Gender Surgery

Vaginal Reconstruction

A vaginoplasty is a surgical procedure where a vagina and vulva (external female genitalia) is created.  The surgery is most often done in one stage, although sometimes a multi-staged approach is needed to achieve optimal form and function.  Surgical approach can vary depending on a patient’s past medical history and surgical goals, and options are best discussed between the patient and the surgical team.

Vaginoplasty involves rearranging the current tissue in the genital area to create the vaginal canal and external genitalia, the labia minora and labia majora. To create the vaginal canal, the surgeon uses a combination of the skin surrounding the existing penis in addition to the scrotal skin. Sometimes, an additional skin graft from the abdomen or thigh is needed to achieve an adequately deep vaginal canal. In specific, less common cases, our team may employ the Da Vinci surgical robot through an abdominal approach to create a lining for the deeper parts of the vagina from peritoneal tissue.

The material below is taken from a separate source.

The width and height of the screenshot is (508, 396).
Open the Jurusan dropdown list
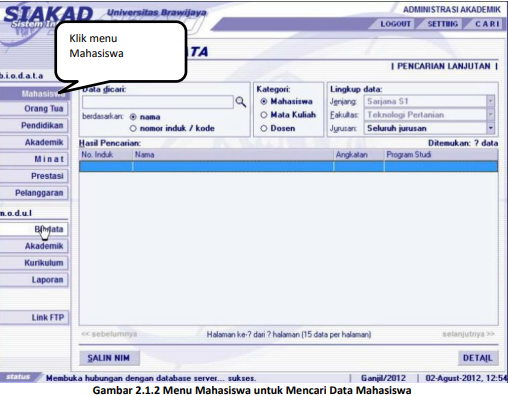(x=490, y=128)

The skin of the penis is separated from the structures underneath to form a tube. The dorsal penile nerves and blood vessels on the penis remain attached to the glans tissue.  A skin graft is taken from the scrotum and attached to the end of the penile skin tube. The bladder and prostate are surgically separated from the rectum through Denonvillier’s fascia to make the space for the vaginal canal. The skin tube is inserted into the canal to provide vaginal lining. The end portion of the urethra is opened and used to create the ‘pink’ appearance of the middle of the female vulva, and the urethra is re-directed to allow urination while sitting from the new reconstructed genital area.

He performs several techniques for vaginoplasty depending on patient goals, including penile inversion vaginoplasty and vulvar creation without a canal (“short-depth vaginoplasty”). He also has experience with vaginoplasty revision cases and has developed more unique procedures for difficult cases (e.g. “Sensate total clitoris reconstruction via microneurovascular dorsal foot web space flap with pudendal nerve coaptation“).


A metoidioplasty is the surgical creation of a penis by rearranging local tissue and elongating the clitoris in the genital area. The surgical plan for metoidioplasty is dependent on patient surgical goals and desired outcomes.  Metiodioplasty differs from phalloplasty in that there is no  new tissue harvested from another part of the body; only the native tissue is involved.  Because of this metoidioplasty is largely dependent on the successful enlargement of genital tissue from testosterone. Both “full” (UL/ring) and “simple” (non-UL) metoidioplasty are performed. The surgical plan is variable and may include multiple stages and is largely dependent on the patient’s surgical goals. For example, it is possible to stand to urinate following the completion of full metoidioplasty, but is not likely the patient will be able to use the phallus for penetration.

Chest Masculinization

Bilateral mastectomy, or chest masculinization, is the removal of breast tissue to achieve a more masculine appearing chest.  This is one of the most common gender affirming surgeries performed, typically sought out by transmasculine and non-binary patients.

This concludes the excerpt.